▸ **Objective**
Write out in full every line from the one containing "Click the Auto" through the one containing "click(x=723, y=16)". Shift each coordinate in the answers by -96 and leave everything else as it is.
--------------------------------
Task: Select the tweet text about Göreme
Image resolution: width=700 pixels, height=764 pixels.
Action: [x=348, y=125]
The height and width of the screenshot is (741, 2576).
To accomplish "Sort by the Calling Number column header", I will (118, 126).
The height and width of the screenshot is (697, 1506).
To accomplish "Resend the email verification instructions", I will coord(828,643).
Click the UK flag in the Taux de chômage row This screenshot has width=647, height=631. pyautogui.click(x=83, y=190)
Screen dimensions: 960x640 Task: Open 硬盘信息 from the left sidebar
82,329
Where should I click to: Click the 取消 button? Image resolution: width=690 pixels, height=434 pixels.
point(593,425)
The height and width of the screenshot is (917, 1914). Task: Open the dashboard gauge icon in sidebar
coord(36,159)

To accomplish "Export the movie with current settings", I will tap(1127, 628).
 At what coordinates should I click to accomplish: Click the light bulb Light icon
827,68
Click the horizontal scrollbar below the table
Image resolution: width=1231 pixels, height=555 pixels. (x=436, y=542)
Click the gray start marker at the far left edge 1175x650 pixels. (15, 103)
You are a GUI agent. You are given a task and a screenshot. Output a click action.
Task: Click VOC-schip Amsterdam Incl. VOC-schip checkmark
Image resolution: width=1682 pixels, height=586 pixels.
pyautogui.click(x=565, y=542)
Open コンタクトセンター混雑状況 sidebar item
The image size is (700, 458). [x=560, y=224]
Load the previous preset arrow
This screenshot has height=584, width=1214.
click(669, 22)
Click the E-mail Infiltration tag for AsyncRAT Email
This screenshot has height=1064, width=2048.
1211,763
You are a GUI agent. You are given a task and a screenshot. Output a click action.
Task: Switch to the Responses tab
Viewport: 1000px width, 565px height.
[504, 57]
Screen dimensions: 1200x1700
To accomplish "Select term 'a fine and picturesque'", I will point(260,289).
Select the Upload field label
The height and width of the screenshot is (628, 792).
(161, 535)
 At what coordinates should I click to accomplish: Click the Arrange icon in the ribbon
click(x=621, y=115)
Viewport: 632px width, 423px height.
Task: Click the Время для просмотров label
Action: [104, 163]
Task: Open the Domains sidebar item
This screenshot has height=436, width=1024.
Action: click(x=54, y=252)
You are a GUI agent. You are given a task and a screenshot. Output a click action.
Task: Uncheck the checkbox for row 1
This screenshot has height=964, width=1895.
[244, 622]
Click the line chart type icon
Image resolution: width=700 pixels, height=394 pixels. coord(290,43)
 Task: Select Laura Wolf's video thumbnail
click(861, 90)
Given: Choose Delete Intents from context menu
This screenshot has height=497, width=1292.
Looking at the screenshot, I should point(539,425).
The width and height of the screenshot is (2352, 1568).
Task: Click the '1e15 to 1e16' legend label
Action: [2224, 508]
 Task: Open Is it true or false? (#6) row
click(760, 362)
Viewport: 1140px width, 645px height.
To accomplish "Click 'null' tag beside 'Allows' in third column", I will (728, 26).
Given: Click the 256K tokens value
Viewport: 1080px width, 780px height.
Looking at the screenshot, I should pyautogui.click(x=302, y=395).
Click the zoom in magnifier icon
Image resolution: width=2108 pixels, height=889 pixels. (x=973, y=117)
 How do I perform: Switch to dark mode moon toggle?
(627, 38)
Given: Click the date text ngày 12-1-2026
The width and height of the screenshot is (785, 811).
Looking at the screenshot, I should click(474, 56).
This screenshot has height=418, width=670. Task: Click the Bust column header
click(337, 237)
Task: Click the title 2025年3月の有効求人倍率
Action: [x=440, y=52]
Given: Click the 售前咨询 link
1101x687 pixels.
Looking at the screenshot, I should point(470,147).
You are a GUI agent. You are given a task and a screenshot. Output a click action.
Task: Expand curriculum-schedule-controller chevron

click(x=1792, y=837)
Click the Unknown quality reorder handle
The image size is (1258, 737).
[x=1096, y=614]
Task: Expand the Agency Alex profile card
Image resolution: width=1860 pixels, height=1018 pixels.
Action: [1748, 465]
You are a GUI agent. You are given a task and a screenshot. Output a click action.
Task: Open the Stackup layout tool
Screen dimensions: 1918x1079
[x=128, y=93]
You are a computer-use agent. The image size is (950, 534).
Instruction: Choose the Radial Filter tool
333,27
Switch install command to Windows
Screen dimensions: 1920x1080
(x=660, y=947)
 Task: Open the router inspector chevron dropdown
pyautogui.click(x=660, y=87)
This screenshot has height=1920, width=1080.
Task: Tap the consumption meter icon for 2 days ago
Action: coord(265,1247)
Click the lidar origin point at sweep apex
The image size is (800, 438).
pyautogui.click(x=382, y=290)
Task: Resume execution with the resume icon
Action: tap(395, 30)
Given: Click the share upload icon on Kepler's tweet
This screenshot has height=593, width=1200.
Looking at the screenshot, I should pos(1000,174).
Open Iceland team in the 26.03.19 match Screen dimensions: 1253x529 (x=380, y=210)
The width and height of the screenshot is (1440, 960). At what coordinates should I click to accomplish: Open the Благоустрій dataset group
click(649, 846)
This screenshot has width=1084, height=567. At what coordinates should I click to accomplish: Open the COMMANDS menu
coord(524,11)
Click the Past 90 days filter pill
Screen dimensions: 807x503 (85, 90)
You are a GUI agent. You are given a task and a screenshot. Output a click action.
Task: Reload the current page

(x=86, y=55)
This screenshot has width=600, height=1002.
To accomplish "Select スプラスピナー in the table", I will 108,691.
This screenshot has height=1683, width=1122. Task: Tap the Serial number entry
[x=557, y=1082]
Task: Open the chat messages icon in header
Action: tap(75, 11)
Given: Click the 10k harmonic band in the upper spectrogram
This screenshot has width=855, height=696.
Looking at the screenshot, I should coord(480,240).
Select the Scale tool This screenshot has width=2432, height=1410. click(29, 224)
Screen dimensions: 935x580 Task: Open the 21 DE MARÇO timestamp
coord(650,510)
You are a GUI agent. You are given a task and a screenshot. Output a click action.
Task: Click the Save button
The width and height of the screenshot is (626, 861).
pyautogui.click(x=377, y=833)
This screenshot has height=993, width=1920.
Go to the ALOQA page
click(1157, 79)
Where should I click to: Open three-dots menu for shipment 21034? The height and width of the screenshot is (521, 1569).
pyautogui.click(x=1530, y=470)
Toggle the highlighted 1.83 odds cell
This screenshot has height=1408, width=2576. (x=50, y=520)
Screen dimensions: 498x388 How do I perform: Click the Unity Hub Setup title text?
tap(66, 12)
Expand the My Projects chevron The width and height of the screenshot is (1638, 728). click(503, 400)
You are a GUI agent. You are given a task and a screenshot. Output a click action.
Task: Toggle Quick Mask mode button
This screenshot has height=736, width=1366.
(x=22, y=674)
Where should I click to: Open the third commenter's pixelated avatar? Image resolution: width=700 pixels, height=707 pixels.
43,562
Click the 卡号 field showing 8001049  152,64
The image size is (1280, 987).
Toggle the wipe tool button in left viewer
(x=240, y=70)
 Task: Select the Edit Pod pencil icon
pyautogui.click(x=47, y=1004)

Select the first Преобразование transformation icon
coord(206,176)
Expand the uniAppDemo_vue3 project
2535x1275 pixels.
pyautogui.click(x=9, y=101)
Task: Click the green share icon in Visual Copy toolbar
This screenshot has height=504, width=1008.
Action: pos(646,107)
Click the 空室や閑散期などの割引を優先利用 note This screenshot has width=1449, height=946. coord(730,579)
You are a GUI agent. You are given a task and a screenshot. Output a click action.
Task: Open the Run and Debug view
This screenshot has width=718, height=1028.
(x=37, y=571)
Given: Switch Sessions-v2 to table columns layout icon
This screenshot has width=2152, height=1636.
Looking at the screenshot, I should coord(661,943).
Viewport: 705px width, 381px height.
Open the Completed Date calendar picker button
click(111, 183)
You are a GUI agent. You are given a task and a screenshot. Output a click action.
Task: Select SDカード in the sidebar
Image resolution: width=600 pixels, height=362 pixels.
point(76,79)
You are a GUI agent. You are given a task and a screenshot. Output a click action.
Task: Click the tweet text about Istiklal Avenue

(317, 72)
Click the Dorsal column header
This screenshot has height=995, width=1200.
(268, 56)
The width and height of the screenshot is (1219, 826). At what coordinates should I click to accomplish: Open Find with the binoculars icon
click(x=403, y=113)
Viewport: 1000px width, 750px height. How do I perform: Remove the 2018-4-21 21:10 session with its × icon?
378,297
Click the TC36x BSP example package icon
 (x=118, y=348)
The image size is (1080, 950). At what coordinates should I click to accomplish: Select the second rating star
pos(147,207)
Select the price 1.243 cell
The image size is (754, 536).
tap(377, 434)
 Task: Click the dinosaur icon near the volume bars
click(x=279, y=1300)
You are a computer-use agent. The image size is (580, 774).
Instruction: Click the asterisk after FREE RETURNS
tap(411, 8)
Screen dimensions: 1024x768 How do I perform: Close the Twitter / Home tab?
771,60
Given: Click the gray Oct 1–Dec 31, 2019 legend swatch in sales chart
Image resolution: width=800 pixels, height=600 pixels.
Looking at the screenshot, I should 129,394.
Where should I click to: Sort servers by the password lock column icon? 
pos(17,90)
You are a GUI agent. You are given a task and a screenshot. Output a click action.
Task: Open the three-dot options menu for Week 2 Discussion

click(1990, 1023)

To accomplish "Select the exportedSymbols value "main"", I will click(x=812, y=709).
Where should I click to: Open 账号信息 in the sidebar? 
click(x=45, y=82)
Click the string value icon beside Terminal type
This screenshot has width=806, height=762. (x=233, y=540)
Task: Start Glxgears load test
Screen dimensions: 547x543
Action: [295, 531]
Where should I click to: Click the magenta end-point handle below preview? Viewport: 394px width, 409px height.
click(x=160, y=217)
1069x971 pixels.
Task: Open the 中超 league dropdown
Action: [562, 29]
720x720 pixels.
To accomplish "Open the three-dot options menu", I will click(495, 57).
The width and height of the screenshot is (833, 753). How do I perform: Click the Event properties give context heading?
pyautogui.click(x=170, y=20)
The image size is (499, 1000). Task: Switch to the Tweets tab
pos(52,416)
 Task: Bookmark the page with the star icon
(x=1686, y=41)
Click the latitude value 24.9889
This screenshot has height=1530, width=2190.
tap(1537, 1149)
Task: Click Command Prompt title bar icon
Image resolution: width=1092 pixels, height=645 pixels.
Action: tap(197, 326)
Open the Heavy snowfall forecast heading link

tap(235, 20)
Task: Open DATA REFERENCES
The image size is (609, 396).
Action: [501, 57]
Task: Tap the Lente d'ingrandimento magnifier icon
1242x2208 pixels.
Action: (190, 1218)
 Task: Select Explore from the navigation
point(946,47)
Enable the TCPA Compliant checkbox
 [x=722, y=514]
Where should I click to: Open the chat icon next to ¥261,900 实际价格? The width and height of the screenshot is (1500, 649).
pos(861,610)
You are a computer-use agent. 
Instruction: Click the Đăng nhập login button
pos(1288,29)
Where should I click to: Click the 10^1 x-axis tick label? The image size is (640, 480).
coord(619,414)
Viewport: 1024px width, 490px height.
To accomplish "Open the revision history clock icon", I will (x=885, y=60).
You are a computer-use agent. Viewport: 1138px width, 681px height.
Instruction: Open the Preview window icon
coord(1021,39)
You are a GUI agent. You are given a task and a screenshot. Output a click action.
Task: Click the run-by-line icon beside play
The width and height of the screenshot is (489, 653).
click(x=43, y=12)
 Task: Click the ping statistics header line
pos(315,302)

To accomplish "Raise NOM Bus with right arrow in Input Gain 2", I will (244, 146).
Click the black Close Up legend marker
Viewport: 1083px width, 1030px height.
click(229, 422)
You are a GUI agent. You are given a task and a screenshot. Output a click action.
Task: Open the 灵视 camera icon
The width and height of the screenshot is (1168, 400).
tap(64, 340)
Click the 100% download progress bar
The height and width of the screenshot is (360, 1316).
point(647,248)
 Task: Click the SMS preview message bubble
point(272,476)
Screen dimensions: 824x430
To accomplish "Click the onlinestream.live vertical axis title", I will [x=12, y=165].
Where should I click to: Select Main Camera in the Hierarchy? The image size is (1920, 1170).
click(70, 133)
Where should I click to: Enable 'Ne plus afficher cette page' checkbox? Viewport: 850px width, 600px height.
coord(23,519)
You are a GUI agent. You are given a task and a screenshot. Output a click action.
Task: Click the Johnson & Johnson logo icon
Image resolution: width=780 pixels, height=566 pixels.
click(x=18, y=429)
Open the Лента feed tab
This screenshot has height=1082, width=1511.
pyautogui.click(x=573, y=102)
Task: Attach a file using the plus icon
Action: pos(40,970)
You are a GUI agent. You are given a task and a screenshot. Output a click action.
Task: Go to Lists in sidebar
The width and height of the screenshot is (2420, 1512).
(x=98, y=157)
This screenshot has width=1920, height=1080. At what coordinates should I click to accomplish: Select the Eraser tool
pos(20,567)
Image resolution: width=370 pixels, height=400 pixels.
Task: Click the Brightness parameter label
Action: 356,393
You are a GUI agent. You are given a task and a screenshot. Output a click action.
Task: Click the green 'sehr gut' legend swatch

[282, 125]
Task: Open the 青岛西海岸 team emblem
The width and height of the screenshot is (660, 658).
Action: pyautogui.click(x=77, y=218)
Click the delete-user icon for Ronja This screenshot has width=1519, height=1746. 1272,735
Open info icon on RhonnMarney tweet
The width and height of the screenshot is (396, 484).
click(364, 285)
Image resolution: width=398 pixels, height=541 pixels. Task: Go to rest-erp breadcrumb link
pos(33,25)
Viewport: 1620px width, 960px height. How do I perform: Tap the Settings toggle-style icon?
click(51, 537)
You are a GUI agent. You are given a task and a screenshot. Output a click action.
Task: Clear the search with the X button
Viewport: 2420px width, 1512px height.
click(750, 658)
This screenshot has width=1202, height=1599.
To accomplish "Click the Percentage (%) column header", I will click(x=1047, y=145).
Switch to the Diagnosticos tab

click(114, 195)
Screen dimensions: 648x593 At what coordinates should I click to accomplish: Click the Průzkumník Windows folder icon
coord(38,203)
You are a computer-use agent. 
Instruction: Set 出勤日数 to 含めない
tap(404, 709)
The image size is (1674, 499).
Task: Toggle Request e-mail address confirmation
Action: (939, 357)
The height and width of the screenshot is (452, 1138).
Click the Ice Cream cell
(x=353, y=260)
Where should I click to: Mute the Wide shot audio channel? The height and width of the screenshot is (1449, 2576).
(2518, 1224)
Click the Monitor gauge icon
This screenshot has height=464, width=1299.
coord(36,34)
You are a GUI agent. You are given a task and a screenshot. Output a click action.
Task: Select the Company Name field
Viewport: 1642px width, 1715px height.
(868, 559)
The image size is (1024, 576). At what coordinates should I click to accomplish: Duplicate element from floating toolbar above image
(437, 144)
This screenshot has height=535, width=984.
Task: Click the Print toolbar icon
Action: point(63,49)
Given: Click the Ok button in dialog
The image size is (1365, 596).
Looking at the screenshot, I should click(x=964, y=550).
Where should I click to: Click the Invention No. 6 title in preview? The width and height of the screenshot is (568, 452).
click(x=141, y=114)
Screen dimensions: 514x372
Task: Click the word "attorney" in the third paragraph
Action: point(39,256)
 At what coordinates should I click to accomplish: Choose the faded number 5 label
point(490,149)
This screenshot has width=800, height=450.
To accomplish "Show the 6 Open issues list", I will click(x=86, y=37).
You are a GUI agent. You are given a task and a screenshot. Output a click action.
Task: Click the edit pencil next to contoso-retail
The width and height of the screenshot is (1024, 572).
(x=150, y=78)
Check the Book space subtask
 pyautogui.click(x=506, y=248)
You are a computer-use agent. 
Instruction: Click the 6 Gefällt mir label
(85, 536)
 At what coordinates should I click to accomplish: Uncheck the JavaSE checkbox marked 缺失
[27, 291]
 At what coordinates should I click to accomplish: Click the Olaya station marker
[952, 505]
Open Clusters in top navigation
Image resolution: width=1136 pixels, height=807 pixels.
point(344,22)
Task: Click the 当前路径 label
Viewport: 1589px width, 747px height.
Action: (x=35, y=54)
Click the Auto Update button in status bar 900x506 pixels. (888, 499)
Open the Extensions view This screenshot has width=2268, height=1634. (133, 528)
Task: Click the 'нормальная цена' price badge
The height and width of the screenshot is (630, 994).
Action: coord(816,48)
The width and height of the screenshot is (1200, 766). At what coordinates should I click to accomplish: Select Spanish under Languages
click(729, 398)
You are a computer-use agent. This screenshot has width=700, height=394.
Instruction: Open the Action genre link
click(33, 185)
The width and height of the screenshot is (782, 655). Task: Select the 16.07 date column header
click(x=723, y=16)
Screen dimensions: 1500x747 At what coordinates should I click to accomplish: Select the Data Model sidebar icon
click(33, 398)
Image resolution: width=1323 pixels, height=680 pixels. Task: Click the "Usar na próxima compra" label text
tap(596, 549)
--------------------------------
▸ **Full response**
Click the Auto Update button in status bar 900x506 pixels. (792, 403)
Open the Extensions view This screenshot has width=2268, height=1634. (37, 432)
Task: Click the 'нормальная цена' price badge
The height and width of the screenshot is (630, 994).
Action: coord(720,-48)
The width and height of the screenshot is (1200, 766). At what coordinates should I click to accomplish: Select Spanish under Languages
click(633, 302)
You are a computer-use agent. This screenshot has width=700, height=394.
Instruction: Open the Action genre link
click(-63, 89)
The width and height of the screenshot is (782, 655). Task: Select the 16.07 date column header
click(x=627, y=-80)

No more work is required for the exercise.